• INSTRUCTION:
Carry forward the editorial on recession worries and labor productivity, starting after its last sentence.

• DOCUMENT:
----------
Peter Bradley, Editor in Chief -- Logistics Management, 5/1/2001

Economists continue to debate whether or not the nation is in—or about to enter—a recession. Some Federal Reserve officials believe the economy has already turned the corner and will show growth of as much as 3.0 percent this year. Other analysts are more bearish and give varying odds on how long and how deep a recession may be.

For most of us, the debate over the state of the national economy is of academic interest. Individuals are much more likely to judge the state of the economy by the state of their own personal and business economic health. For several years, plentiful jobs, low inflation, and widespread optimism combined to make most people confident about their own prospects and those of the economy at large.

One of the underlying beliefs that has kept most of us confident is that the technological revolution has helped productivity grow at a pace that has allowed prosperity, near full employment, and low inflation all at once. Indeed, measures of labor productivity produced each quarter by the Bureau of Labor Statistics (BLS) indicate that labor productivity improved at a 4.3-percent rate last year for all non-farm businesses and that the rate in manufacturing was an even better 7.1 percent.
----------
• SOURCE MATERIAL:

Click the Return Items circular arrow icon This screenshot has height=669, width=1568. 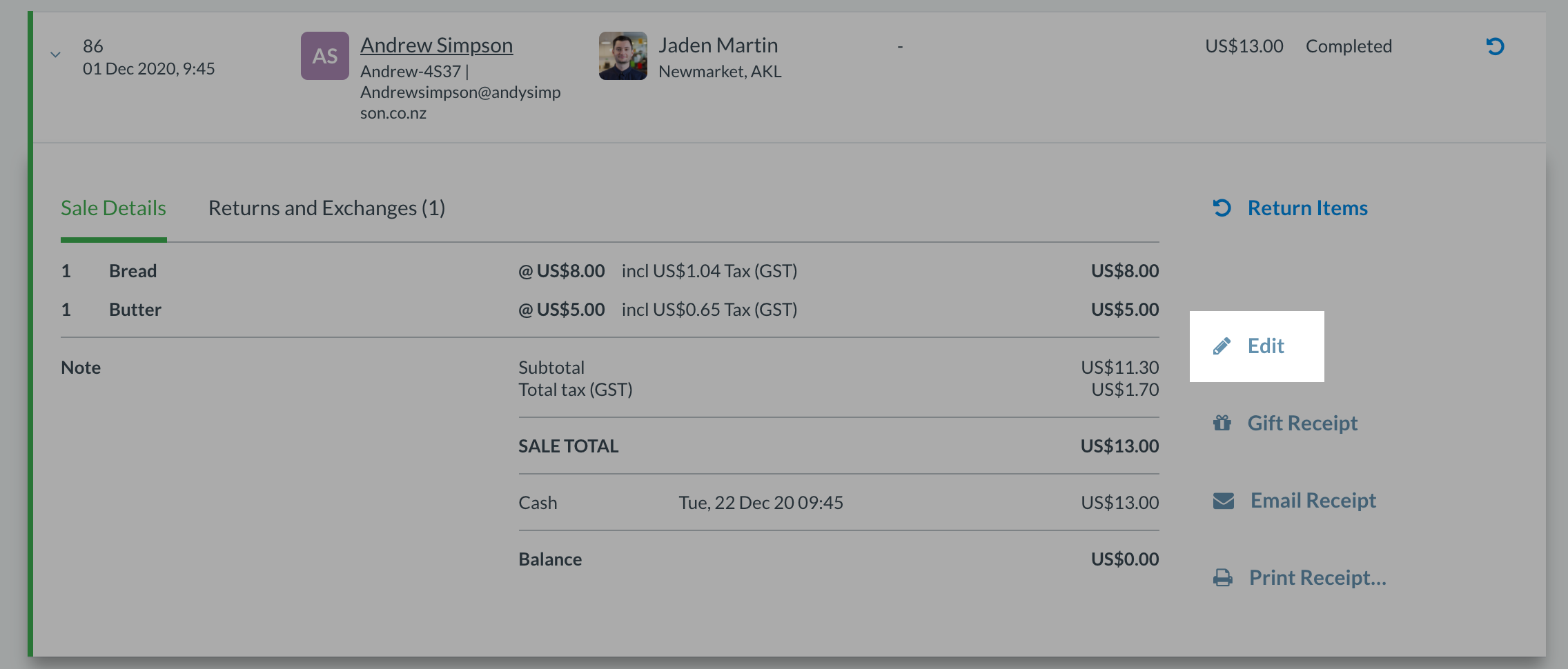(1222, 208)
----------
• FINAL RESULT:
But if technology is driving productivity improvement, the cost of that technology has to be accounted for to get a truer measure of real productivity improvement. The BLS does that with something called multifactor productivity trends, which account for capital investment and other factors as well as labor output. There, the trends are not quite so sanguine. By that measure, BLS says, private non-farm business productivity improved by a mere 0.8 percent—and manufacturing by 0.7 percent—in 1999 (the last year for which numbers are available). Robert J. Gordon, a Northwestern University economist who focuses on productivity, has argued that there has been essentially no productivity growth outside of the durable manufacturing sector.

I'll leave that debate to professional economists. But the issue of productivity is a crucial one for logistics and supply chain managers. Much of the effort and investment in both technology and intellectual capital over the past two decades has been aimed at process improvements to shrink cycle times, increase inventory turns and reduce inventory levels, and improve logistics reliability. The gains are undeniable, but should the economy continue to weaken, the abilities of logistics managers to maintain productivity levels when product demand slows but the need for fast, nimble, and reliable service stays high will be severely tested.